'Frankenstein Lives Across the Tracks' by Lisa Ferranti
I’d made plans to meet Victor from science class at the railroad crossing the night of trick-or-treat. We’d dissected a worm together, and the moment he handed me the scalpel, I decided he would be my first kiss. Kids in sixth grade were doing that—planning first kisses, girls mostly asking boys, and scheduling it. Misty thought it was a bad idea, but I hurried her past a long stretch of houses, shivering from a chill in the air.
My favorite pillowcase was covered with colorful cartoon ponies, which at age 12 was embarrassing. That Halloween, I instead used a spare white one from the linen closet to collect my loot.
We stopped at Mrs. Saunders house to see what she was handing out. She deposited a bruised apple into my pillowcase, along with brochures warning against devil worship. She smiled at me in my princess costume and glared at Misty, dressed as a punk rocker, spiked hair sprayed purple, dark eyeliner, choker.
“The old bat,” Misty whispered. She tossed her apple into the storm drain, the too-sweet scent of overripe fruit lingering.
We hit up a few more houses for candy, and then I grabbed Misty’s arm. We were only allowed to trick-or-treat on our street and four blocks over. Never across the railroad tracks, which is where Victor lived. I knew the rules, but I turned right and walked in the direction of the tracks, pulling Misty along.
“Look at all the candy we’re missing,” she whined. I tossed her a Snickers bar from my bag.
Victor stood up ahead with a few other boys. Misty made big eyes at me, the whites glistening in the shine of a streetlight.
Two screws jutted from the sides of Victor’s neck, his face an olive sheen of grease paint.
“Hey, Frank,” I said, smiling.
“Hey, princess.” He reached out a finger, touched the tip of my tiara.
He and I moved off a few steps from Misty and the other boys, out of the ring of the streetlight.
“Anyone want to trade Starbursts for Milky Ways?” Misty asked. The group formed a circle and handed candy back and forth.

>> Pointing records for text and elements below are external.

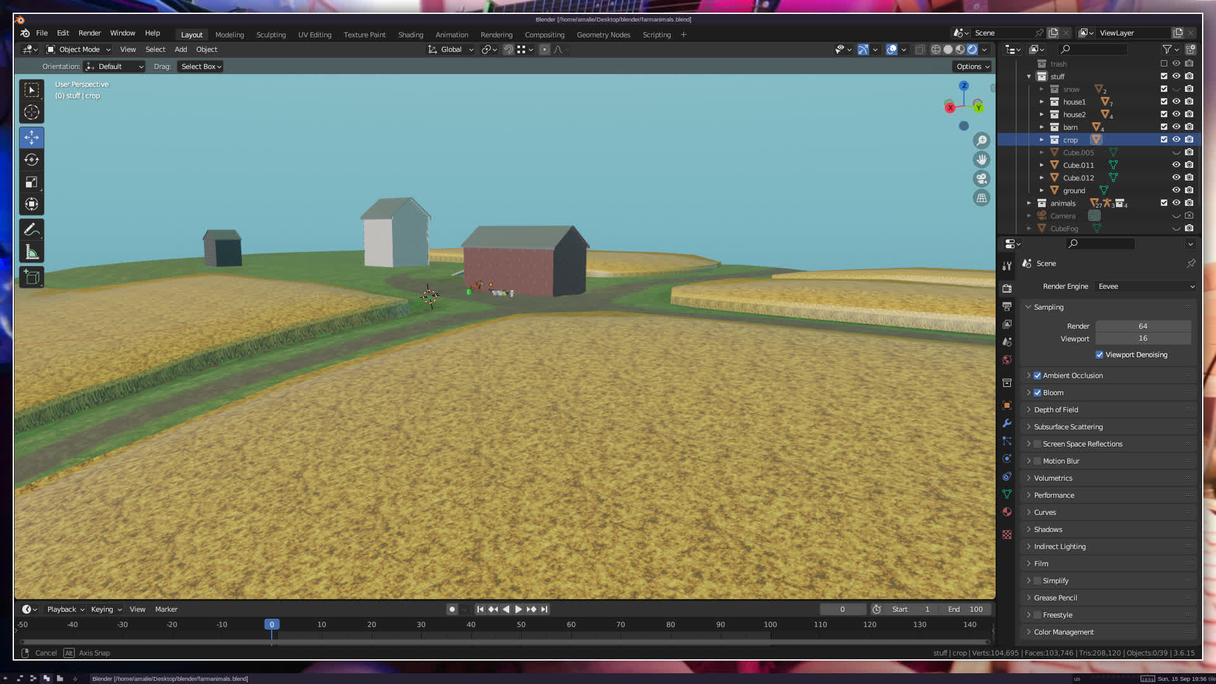Choose the Add Cube tool
This screenshot has width=1216, height=684.
click(31, 277)
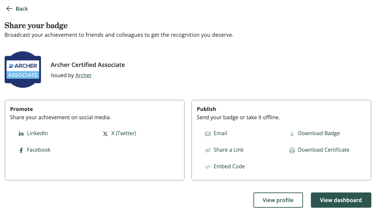Click the Email envelope icon

click(208, 133)
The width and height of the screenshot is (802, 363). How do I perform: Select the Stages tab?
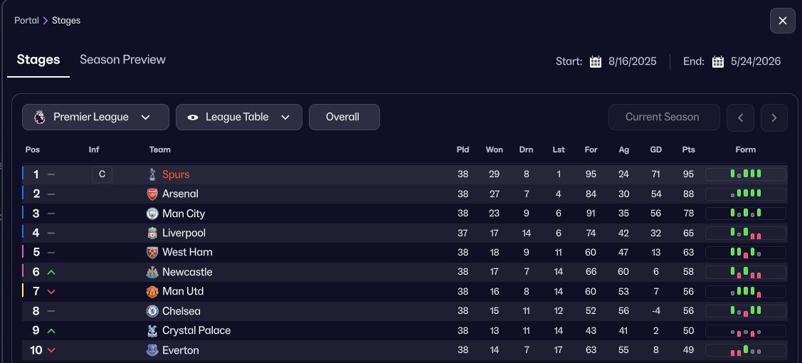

“Ready?” I asked Victor. He nodded. I inched up on my toes as he bent down, the fabric of my dress silky against my bare legs. Our lips touched and for a slippery second, I tasted juicy pear mingled with watermelon from my lip-gloss.
We pulled back and that was it. It was done. A train whistled in the distance.
“See you at school, ‘Stein,” I said.
He smiled and his green skin made me think of the frogs we would dissect next.
Misty and I walked back toward my house. After a block, I grabbed her bag and dumped my candy into it. I kept only one watermelon Jolly Rancher, circled my fingers around it. With the other hand I lifted the hem of my gown and sprinted down the dark street.